It is odd for a Labour Member to say this, but if noble Lords think it through, they will appreciate it. The historic mission of the Conservative Benches and the Government has been to be sufficiently willing to bend and move with the times, which has been of historic benefit to them. Therefore, I am surprised to hear that the mover of the amendment is in favour of very radical change: namely, a wholly elected House or a substantially elected House. It is odd to advocate a substantially elected House but to want to retain by-elections or inherited peerages. If you had this debate anywhere in the United Kingdom in any forum—from traditional media to social media, in colleges or schools, where many Members of this House attend and make a positive contribution in explaining how our democracy works—people would think that you had lost your marbles if you argued not for the immediate abolition of the hereditary Peers but to continue to have by-elections to fulfil those vacancies.

→ **Information shown**:
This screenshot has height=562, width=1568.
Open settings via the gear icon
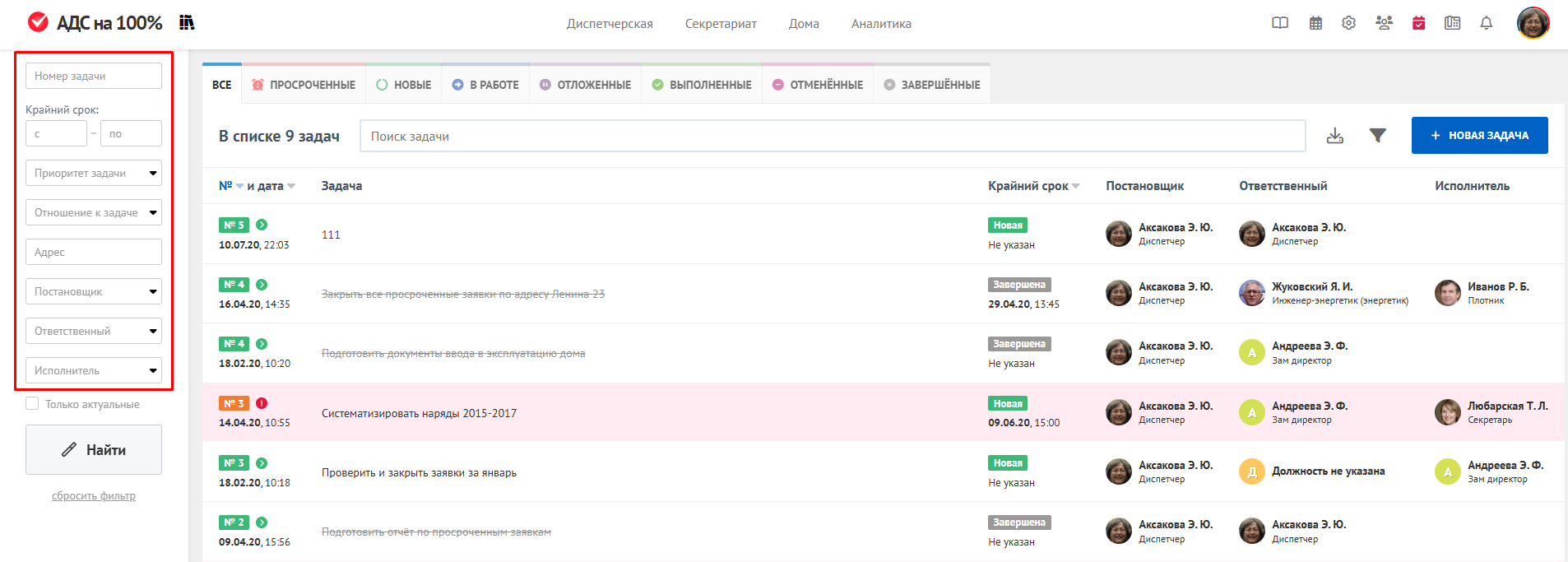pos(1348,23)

--

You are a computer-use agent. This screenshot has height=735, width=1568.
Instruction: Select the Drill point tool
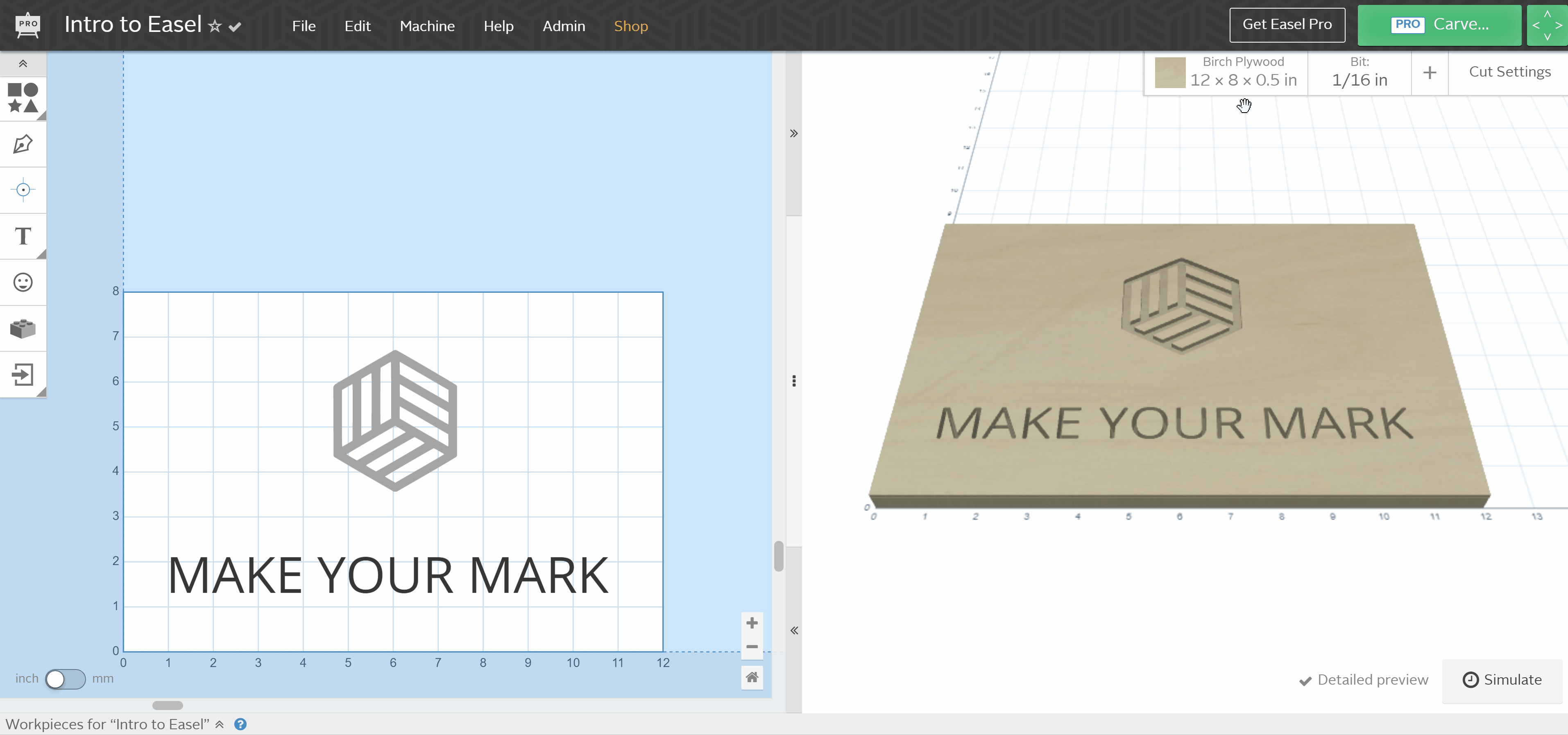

→ **The exercise**: Please copy out the passage above from the House of Lords debate on hereditary peers, word for word and in full.

→ **The completed task**:
It is odd for a Labour Member to say this, but if noble Lords think it through, they will appreciate it. The historic mission of the Conservative Benches and the Government has been to be sufficiently willing to bend and move with the times, which has been of historic benefit to them. Therefore, I am surprised to hear that the mover of the amendment is in favour of very radical change: namely, a wholly elected House or a substantially elected House. It is odd to advocate a substantially elected House but to want to retain by-elections or inherited peerages. If you had this debate anywhere in the United Kingdom in any forum—from traditional media to social media, in colleges or schools, where many Members of this House attend and make a positive contribution in explaining how our democracy works—people would think that you had lost your marbles if you argued not for the immediate abolition of the hereditary Peers but to continue to have by-elections to fulfil those vacancies.